ACC's handling of the Bronwyn Pullar case was not influenced by a letter by former ACC Minister Nick Smith, the corporation says.
ACC's handling of the Bronwyn Pullar case was not influenced by a letter by former ACC Minister Nick Smith, the corporation says.
Ms Pullar, one-time publicity director for National's Auckland division and a close friend of Dr Smith, hit the headlines last week when it was revealed she had accidentally received a spreadsheet containing the names of more than 6700 accident compensation claimants.
That file was received in August last year but Ms Pullar did not reveal this to the corporation until a meeting with ACC officials in December.
That meeting is crucial to the growing political row around Ms Pullar and Dr Smith.
According to ACC officials, at that meeting Ms Pullar threatened the corporation with making the file public unless she received cover for another two years. Ms Pullar denies this.
Ms Pullar has been a client of ACC since a head injury from a cycling accident nearly 10 years ago.
The letter from Dr Smith was received by corporation officials before that meeting, ACC chief executive Ralph Mr Stewart confirmed today.
However, it "absolutely did not" affect how the corporation handled her case, he says.
"It was placed on her file, that is all, " Mr Stewart says.
The letter was a personal reference by Dr Smith and although it carried a caveat that the letter did not relate to his role as minister and was a personal note, it was sent under a ministerial letterhead.
Mr Stewart concedes the corporation has not handled the matter well.
The corporation was not aware Ms Pullar had a confidential file owned by the corporation until that December meeting, he says.
But when that became clear to officials, "it should have been referred further upwards [to senior ACC management]", he says.
As to the issue of whether the ACC, if it believed Ms Pullar was trying to use the file as leverage against the corporaton, did not go to the police, Mr Stewart says this is something that would have been considered if the matter had been "referred upwards".

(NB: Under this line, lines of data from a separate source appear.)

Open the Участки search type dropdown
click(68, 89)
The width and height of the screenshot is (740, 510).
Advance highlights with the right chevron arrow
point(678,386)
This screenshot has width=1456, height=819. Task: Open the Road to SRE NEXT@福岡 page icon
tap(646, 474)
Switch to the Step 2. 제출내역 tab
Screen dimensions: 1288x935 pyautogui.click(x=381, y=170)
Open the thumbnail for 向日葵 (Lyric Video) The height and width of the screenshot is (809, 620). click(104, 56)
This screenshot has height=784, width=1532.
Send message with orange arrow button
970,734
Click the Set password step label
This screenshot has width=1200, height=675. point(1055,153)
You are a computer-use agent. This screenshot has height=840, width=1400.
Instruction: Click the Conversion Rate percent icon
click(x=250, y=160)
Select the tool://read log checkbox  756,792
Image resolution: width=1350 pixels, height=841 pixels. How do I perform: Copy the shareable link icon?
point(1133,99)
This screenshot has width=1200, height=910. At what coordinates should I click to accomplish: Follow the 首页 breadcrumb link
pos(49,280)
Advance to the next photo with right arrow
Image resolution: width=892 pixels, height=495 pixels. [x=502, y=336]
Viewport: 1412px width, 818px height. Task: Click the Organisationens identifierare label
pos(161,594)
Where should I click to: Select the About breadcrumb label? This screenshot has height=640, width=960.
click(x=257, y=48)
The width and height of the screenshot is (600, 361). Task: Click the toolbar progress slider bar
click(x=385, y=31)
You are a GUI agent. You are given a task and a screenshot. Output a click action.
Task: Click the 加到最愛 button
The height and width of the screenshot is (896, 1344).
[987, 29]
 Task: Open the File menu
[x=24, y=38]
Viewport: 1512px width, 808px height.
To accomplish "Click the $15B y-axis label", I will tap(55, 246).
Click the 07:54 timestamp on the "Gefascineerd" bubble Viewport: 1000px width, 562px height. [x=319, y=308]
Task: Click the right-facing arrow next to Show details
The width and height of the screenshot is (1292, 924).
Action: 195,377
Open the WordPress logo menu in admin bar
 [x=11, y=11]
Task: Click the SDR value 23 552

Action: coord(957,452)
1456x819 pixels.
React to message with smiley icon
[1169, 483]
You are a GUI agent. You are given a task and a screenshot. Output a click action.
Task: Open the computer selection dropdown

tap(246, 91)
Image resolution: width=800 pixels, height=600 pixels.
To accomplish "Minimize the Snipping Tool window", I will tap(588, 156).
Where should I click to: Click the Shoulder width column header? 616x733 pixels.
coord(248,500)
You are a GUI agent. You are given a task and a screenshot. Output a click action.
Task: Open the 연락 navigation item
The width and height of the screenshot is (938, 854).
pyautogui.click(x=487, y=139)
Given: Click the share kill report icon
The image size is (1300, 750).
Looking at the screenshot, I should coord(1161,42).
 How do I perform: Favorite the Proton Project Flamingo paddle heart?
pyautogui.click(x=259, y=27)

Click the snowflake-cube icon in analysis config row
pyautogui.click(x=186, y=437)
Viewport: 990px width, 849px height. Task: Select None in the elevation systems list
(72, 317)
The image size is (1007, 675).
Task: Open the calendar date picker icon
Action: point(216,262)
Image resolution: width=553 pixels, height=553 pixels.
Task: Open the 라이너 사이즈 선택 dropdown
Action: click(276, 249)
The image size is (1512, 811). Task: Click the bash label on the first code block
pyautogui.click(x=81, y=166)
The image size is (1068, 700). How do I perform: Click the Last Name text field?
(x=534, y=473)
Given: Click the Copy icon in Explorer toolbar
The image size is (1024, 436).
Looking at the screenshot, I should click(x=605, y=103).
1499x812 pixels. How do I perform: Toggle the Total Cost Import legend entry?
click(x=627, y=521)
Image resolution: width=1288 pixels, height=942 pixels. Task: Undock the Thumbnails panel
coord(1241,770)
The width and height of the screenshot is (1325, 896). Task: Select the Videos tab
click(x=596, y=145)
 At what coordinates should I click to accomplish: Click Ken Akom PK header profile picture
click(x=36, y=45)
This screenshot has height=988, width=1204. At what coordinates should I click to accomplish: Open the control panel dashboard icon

There have not been any other cases of anyone using accidentally released private information for leverage against ACC, "so far as I know".
However a larger internal review of issues thrown up by the row is under way, he says.
Dr Smith has admitted the letter was "unwise" - a view echoed by Prime Minister John Key - but the government has rejected calls for him to resign.
The Privacy Commissioner is investigating the privacy aspects of the case and Mr Key told parliament yesterday it was a sufficiently independent inquiry to deal with the matter.
However Labour MPs have criticised this as being too narrowly focused on the privacy issues and the party's ACC spokesman Andrew Little has called for a wider inquiry into Dr Smith's actions .
New Zealand First leader Winston Peters has also called for Dr Smith's resignation, telling the House it was "a shabby case involving blackmail, sex, and a minister with a conflict of interest."